**What you need to do**
Copy the records below word for word, starting at the line that contains "The image size is (338, 338)." and ending at the line that contains "Action: 487,385", both included.

[start Supplied material]

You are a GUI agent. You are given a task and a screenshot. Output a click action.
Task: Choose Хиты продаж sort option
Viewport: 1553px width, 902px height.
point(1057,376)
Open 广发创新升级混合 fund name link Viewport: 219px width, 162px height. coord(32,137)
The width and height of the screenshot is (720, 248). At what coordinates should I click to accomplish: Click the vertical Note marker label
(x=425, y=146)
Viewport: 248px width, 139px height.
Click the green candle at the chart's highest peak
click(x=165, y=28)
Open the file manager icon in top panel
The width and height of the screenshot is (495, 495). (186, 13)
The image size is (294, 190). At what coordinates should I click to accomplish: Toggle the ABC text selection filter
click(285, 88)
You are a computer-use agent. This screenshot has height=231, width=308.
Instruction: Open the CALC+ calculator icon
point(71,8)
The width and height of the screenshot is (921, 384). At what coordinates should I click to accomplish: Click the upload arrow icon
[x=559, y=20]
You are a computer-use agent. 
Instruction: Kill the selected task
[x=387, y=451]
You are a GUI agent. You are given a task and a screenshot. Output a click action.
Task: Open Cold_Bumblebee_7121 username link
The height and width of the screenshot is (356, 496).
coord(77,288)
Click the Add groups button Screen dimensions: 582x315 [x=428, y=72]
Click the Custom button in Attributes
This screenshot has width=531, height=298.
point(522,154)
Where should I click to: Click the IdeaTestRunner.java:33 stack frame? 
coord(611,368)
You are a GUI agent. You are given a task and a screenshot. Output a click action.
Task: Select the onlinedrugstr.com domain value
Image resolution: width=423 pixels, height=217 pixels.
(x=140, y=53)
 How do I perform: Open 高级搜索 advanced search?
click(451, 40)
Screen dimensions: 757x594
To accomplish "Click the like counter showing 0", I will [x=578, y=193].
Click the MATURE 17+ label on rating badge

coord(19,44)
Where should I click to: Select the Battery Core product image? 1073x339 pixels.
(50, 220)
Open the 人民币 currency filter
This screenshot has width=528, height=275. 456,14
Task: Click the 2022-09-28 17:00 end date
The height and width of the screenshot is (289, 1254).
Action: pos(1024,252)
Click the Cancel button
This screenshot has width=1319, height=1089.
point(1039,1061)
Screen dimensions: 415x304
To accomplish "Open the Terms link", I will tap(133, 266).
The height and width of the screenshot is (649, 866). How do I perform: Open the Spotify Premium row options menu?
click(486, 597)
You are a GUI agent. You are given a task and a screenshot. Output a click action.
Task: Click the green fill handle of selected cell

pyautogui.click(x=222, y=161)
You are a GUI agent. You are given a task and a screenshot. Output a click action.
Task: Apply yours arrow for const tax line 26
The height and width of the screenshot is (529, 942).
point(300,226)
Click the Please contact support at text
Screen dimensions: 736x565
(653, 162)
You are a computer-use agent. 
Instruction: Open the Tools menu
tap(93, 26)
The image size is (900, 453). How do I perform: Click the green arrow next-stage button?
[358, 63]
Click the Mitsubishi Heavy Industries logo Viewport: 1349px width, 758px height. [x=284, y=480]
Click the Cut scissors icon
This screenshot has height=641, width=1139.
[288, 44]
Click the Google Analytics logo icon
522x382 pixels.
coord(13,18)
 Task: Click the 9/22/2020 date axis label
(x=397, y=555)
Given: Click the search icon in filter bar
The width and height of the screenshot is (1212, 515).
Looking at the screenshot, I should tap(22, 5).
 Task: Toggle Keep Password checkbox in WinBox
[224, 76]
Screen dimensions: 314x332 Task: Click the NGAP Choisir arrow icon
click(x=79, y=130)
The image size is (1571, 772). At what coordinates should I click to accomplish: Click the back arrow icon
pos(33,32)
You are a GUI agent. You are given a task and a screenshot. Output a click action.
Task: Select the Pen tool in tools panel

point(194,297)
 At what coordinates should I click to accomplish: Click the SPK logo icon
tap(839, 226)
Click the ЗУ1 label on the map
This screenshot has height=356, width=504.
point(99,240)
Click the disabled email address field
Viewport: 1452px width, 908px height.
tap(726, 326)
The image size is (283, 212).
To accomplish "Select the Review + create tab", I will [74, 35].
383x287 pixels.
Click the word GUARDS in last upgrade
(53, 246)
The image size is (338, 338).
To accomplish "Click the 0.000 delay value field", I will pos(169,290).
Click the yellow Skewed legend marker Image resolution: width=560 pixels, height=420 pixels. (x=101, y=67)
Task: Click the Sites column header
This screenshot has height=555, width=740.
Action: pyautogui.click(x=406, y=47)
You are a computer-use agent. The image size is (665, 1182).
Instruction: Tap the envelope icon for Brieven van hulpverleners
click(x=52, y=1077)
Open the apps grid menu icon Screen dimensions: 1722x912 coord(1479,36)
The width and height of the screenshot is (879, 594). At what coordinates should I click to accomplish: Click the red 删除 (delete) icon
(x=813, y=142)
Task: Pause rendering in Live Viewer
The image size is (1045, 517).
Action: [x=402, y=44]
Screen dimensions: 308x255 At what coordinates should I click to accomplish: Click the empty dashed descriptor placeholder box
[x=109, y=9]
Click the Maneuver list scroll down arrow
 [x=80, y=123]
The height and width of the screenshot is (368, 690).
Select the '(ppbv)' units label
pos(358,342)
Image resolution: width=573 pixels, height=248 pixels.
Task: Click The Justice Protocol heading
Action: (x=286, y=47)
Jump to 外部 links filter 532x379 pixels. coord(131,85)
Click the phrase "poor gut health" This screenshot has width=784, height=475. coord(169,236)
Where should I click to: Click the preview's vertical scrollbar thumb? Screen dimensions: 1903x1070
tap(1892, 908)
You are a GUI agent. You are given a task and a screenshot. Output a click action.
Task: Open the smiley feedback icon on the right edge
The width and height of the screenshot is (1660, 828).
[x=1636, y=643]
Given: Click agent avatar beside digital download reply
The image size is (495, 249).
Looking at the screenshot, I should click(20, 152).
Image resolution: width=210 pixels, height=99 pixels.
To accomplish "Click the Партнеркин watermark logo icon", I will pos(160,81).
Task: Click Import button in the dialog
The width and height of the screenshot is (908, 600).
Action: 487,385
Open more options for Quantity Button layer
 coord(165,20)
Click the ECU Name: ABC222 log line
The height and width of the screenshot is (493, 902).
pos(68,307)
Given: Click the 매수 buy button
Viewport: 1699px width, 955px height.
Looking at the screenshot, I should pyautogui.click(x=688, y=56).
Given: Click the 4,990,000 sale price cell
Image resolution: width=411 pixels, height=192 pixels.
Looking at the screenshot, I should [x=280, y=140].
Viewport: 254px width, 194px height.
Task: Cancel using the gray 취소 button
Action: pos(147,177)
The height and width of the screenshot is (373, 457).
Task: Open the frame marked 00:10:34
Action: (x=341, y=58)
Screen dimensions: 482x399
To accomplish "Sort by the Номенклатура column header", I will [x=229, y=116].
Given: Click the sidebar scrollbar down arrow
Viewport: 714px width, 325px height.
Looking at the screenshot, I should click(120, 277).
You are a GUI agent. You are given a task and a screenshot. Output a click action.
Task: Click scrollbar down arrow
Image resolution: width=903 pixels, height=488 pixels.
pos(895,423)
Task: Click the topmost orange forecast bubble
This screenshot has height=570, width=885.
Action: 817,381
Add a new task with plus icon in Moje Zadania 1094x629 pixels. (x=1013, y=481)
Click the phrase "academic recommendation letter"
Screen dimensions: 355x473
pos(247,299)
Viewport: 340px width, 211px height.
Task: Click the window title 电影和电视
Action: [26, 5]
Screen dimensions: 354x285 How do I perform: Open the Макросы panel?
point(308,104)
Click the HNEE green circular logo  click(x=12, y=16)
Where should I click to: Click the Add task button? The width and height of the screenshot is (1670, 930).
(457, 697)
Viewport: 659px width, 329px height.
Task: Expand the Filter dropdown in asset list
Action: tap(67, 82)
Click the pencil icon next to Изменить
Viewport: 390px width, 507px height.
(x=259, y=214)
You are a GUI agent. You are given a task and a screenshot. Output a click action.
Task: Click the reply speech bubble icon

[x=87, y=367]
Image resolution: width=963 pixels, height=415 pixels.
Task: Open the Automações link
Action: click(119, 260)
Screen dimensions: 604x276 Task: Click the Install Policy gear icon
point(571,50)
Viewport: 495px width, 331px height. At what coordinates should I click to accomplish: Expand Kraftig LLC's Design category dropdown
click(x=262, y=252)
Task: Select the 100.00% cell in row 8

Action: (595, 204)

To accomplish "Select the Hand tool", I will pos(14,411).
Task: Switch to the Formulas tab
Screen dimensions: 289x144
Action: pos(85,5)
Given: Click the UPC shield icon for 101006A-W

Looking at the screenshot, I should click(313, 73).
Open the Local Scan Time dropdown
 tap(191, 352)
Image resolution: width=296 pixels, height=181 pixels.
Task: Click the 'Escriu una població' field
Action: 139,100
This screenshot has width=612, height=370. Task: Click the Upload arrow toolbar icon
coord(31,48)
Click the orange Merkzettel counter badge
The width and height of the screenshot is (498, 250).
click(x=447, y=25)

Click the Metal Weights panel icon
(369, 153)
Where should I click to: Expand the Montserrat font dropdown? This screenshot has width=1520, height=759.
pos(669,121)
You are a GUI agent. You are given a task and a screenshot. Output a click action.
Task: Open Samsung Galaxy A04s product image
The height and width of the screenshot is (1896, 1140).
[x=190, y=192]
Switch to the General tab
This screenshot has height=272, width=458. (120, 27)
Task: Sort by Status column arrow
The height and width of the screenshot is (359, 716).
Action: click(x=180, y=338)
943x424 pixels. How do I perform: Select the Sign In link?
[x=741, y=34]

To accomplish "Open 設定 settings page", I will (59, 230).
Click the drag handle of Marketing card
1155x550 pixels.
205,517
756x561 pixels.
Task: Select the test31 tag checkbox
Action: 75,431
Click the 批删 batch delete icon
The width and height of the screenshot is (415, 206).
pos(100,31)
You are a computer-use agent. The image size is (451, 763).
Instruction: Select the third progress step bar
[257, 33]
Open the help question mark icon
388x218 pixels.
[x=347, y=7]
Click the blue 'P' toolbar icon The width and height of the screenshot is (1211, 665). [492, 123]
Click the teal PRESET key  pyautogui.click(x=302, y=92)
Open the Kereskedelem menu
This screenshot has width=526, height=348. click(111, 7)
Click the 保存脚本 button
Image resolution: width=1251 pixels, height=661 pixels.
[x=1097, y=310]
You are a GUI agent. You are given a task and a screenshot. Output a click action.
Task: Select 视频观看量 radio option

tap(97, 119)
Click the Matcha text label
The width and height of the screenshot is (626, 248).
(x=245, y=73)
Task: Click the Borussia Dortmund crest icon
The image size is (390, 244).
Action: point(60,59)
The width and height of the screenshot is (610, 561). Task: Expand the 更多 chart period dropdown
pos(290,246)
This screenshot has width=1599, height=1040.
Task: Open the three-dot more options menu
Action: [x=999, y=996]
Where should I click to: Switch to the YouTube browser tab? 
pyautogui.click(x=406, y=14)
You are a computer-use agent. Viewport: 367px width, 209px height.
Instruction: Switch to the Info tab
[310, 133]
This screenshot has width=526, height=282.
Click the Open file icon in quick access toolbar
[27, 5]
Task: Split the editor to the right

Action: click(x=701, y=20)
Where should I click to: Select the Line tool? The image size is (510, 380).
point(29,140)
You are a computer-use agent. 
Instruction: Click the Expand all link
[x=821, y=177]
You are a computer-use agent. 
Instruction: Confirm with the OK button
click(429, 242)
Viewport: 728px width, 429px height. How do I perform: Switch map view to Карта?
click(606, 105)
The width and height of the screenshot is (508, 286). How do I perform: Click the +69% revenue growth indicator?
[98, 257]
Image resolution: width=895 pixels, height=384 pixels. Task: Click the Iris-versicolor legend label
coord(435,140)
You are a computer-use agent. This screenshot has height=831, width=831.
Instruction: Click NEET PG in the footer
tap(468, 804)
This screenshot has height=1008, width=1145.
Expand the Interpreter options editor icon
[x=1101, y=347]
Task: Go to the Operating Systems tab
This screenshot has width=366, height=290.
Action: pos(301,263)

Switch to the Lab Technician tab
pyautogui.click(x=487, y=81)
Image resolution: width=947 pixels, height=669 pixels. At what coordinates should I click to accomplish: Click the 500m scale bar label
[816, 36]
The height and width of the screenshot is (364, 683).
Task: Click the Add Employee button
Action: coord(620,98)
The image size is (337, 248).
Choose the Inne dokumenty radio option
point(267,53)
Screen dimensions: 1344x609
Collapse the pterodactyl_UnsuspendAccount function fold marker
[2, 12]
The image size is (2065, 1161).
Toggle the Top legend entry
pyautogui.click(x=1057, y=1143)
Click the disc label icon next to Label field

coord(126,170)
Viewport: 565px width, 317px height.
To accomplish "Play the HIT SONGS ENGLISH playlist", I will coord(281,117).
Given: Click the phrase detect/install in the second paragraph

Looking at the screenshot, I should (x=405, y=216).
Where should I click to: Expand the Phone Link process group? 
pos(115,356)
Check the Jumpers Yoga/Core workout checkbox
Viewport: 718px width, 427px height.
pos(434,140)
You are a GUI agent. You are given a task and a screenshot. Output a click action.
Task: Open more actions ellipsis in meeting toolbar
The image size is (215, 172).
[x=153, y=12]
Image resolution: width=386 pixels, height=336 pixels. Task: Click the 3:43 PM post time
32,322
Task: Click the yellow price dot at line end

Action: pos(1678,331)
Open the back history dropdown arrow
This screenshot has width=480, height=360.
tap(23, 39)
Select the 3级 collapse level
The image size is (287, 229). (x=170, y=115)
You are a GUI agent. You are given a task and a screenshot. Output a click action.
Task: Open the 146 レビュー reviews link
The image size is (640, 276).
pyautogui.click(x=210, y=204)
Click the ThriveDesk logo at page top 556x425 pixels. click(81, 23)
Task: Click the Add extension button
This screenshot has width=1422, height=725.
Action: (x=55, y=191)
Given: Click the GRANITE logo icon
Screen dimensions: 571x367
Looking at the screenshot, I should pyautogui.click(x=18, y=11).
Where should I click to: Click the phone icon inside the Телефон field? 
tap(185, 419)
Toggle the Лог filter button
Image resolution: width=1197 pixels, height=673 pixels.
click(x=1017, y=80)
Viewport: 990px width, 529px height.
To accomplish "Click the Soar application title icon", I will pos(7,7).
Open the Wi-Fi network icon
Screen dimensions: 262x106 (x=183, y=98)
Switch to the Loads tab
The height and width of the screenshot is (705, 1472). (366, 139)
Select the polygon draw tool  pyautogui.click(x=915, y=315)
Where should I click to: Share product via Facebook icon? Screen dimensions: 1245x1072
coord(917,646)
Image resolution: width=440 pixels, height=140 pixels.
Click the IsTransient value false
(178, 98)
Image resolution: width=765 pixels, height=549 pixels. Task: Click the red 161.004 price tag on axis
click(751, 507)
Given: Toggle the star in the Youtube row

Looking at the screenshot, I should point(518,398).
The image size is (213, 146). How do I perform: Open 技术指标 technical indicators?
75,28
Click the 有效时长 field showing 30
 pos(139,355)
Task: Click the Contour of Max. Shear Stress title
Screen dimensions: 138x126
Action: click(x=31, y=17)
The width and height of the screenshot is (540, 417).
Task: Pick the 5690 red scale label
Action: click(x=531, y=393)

[end Supplied material]

**Output of the task**
The image size is (338, 338).
To accomplish "Click the 0.000 delay value field", I will pos(169,290).
Click the yellow Skewed legend marker Image resolution: width=560 pixels, height=420 pixels. (x=101, y=67)
Task: Click the Sites column header
This screenshot has height=555, width=740.
Action: pyautogui.click(x=406, y=47)
You are a computer-use agent. The image size is (665, 1182).
Instruction: Tap the envelope icon for Brieven van hulpverleners
click(x=52, y=1077)
Open the apps grid menu icon Screen dimensions: 1722x912 coord(1479,36)
The width and height of the screenshot is (879, 594). At what coordinates should I click to accomplish: Click the red 删除 (delete) icon
(x=813, y=142)
Task: Pause rendering in Live Viewer
The image size is (1045, 517).
Action: [x=402, y=44]
Screen dimensions: 308x255 At what coordinates should I click to accomplish: Click the empty dashed descriptor placeholder box
[x=109, y=9]
Click the Maneuver list scroll down arrow
 [x=80, y=123]
The height and width of the screenshot is (368, 690).
Select the '(ppbv)' units label
pos(358,342)
Image resolution: width=573 pixels, height=248 pixels.
Task: Click The Justice Protocol heading
Action: (x=286, y=47)
Jump to 外部 links filter 532x379 pixels. coord(131,85)
Click the phrase "poor gut health" This screenshot has width=784, height=475. coord(169,236)
Where should I click to: Click the preview's vertical scrollbar thumb? Screen dimensions: 1903x1070
tap(1892, 908)
You are a GUI agent. You are given a task and a screenshot. Output a click action.
Task: Open the smiley feedback icon on the right edge
The width and height of the screenshot is (1660, 828).
[x=1636, y=643]
Given: Click agent avatar beside digital download reply
The image size is (495, 249).
Looking at the screenshot, I should click(20, 152).
Image resolution: width=210 pixels, height=99 pixels.
To accomplish "Click the Партнеркин watermark logo icon", I will pos(160,81).
Task: Click Import button in the dialog
The width and height of the screenshot is (908, 600).
Action: 487,385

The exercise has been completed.